Louis Garrel parla di “Il mio Godard” come di “una commedia accettata dall’inizio“, un gioco; proprio per questo motivo, nella rappresentazione che ad alcuni è potuta sembrare banalizzata del cinema nostrano, attraverso i personaggi di Ferreri e Bertolucci, Louis Garrel rivede invece la creazione di un “carattero” (parola sua, che si è espresso in italiano): vengono trattati come personaggi comici, il film non è un documentario su di loro, quindi vengono ripresi attraverso la distanza dell’umorismo. E, parlando dello stesso Godard, Garrel dice di aver indossato una maschera e di essersi interessato particolarmente, nell’interpretare questo ruolo, al fatto di essere nascosto dietro qualcuno in un film che non è realista ma che è solo un gioco.

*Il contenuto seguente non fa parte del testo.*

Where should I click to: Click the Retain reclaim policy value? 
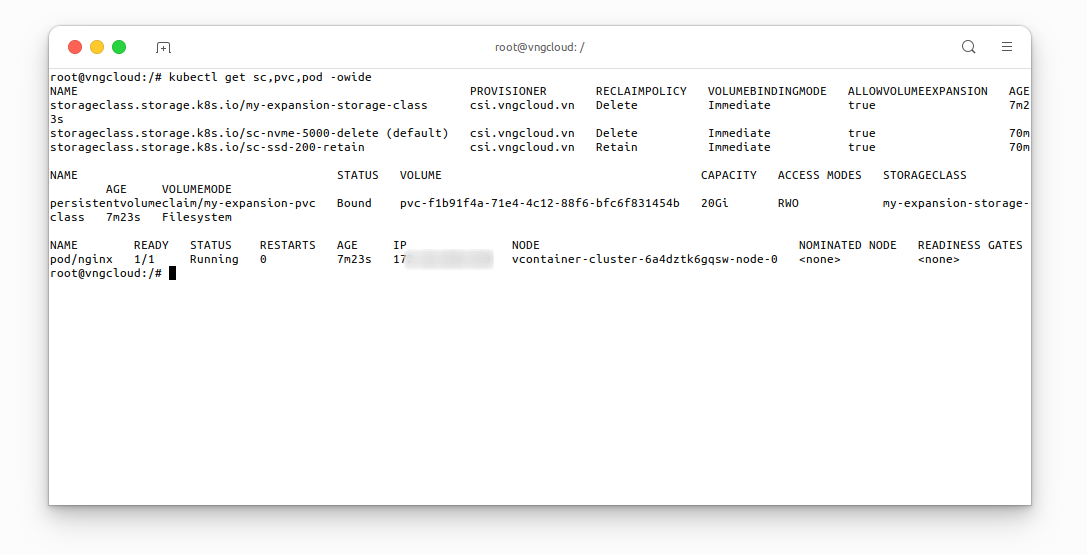(616, 147)
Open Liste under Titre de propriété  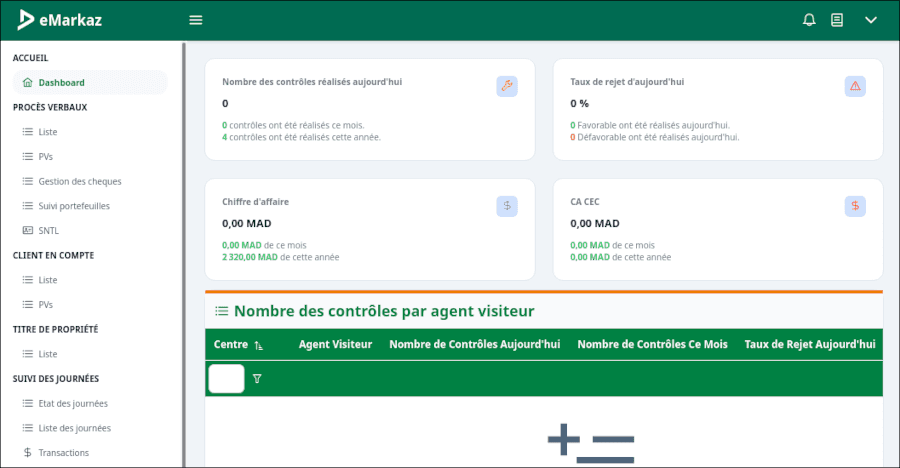(x=48, y=354)
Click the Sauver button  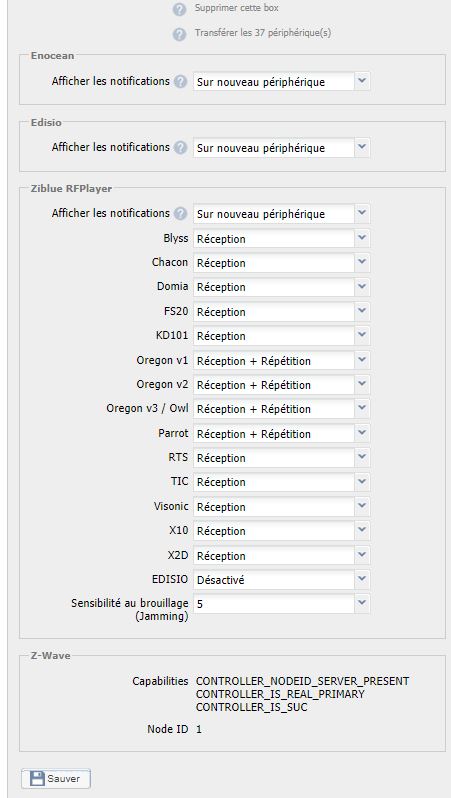[x=56, y=779]
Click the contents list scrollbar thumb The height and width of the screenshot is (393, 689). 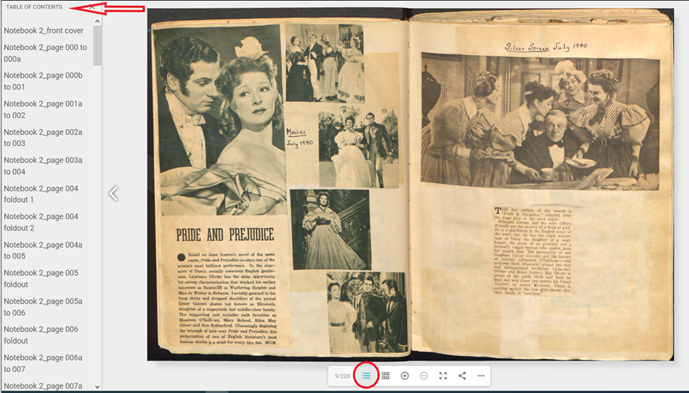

Il mio Godard: un film di equilibri
Quel che è emerso dalle parole di Michel Hazanavicius su “Il mio Godard” è il fatto che è una pellicola fatta di equilibri; in primis, l’equilibrio tra distanza e vicinanza: il regista francese, rispondendo a una domanda sui suoi “meravigliosi primi piani”, dice di amare i campi lunghi perché creano distanza, e che è proprio questa distanza la giusta chiave per dare poi forza ai primi piani, in un gioco di allontanamenti e avvicinamenti che sono stati possibili soprattutto grazie al direttore della fotografia, Guillaume Schiffman (ammettendo, poi, che con attori come Luis Garrel, Stacy Martin, Bérénice Bejo è facile creare bei primi piani).

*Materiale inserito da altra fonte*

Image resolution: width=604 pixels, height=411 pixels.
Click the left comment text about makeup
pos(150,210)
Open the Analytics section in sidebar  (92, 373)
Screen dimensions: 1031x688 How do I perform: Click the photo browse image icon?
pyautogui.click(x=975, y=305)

Poi, l’equilibrio più importante: Michel Hazanavicius dice di essersi preoccupato di mantenersi in bilico tra tragedia e commedia, omaggio e critica, tra un personaggio negativo e un personaggio positivo, creando un film gioioso che non fosse una caricatura. Ad ispirarlo e guidarlo in questo senso sono stati i film di Scola, Risi e Monicelli, che regalavano ritratti di esseri umani che non erano né glorificazioni né tentativi di sminuirli, ma si limitavano a mostrare l’uomo in tutta la sua complessità. A tal proposito, ha citato un proverbio ebraico secondo cui un amico è una persona che ti conosce molto bene e che ti ama nonostante questo, ed è ciò che ha cercato di fare con Godard: “La mia preoccupazione era proprio questa, di amarlo comunque”.
Infine, l’equilibrio tra realtà e finzione: tutto ciò che è stato scritto è stato inventato da Hazanavicius, che mentre stendeva la sceneggiatura si sforzava però di tenere bene a mente Godard, con il suo ritmo e il suo fraseggio, e quel che si diceva nell’epoca che ha portato sullo schermo.